Após deixar o comando da capital alagoana, JHC terá, na prática, dois caminhos principais: disputar o Governo de Alagoas ou entrar na corrida por uma vaga no Senado Federal.
Nos bastidores, interlocutores avaliam que o prefeito vem trabalhando com ambas as possibilidades de forma estratégica. A eventual candidatura ao Governo surge como um movimento natural, considerando sua projeção política e capital eleitoral. Por outro lado, a disputa pelo Senado aparece como uma alternativa considerada mais segura e com menor desgaste político.

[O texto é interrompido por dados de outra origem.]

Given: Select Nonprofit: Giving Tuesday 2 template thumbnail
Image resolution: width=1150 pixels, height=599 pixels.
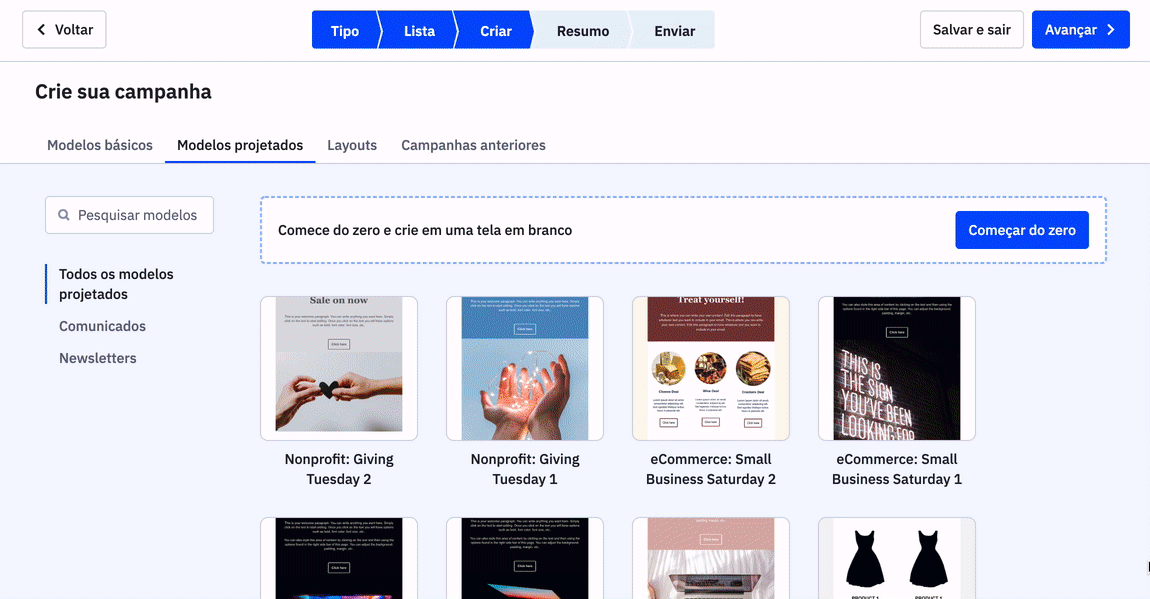Looking at the screenshot, I should tap(339, 368).
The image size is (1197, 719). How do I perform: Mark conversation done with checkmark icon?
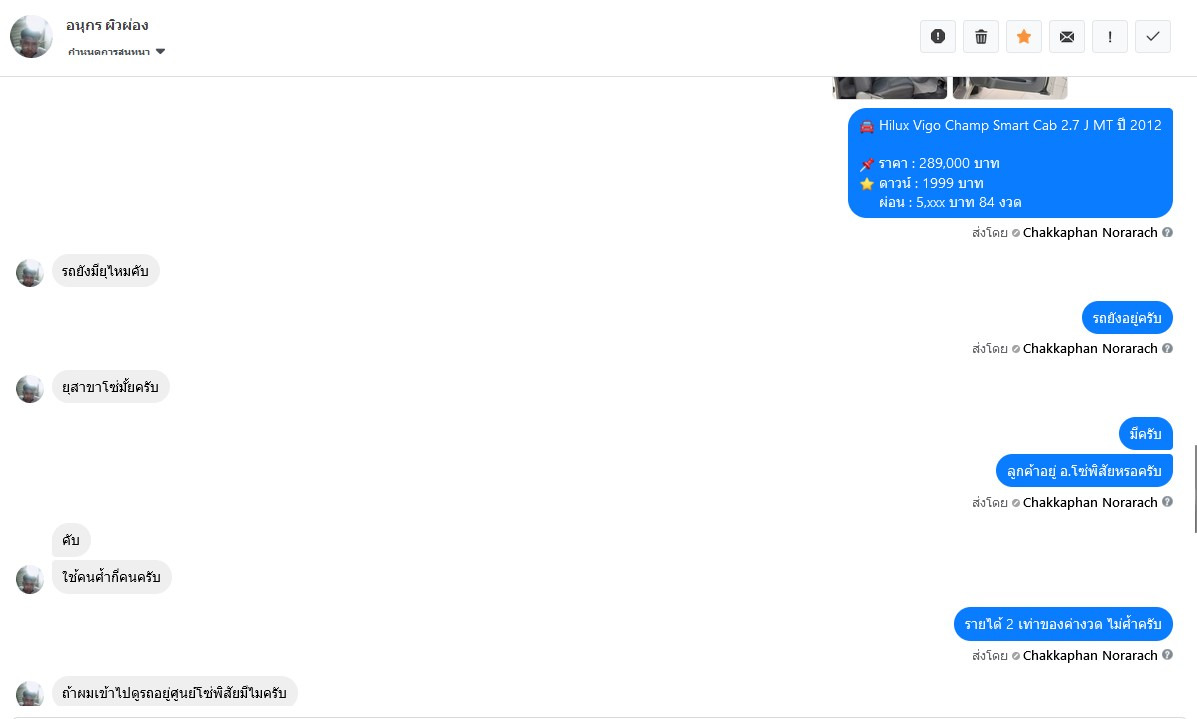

A leitura entre lideranças é de que a definição final dependerá diretamente do cenário político estadual, especialmente da composição de alianças e do posicionamento de grupos tradicionais.
A filiação ao PSDB, acompanhada pela primeira-dama Marina Candia e pela senadora Eudócia Caldas, reforça que o grupo já está inserido em um projeto maior, mirando protagonismo nas eleições.
Apesar disso, a ausência de uma definição clara sobre qual cargo será disputado tem alimentado dúvidas entre aliados e lideranças políticas. A avaliação é que o tempo de indefinição pode impactar diretamente na construção de confiança e na consolidação de apoios.
Nos bastidores, a percepção é objetiva: JHC joga em duas frentes, mas, ao deixar a prefeitura, precisará fazer uma escolha definitiva e essa decisão tende a redesenhar completamente o tabuleiro político de Alagoas para 2026.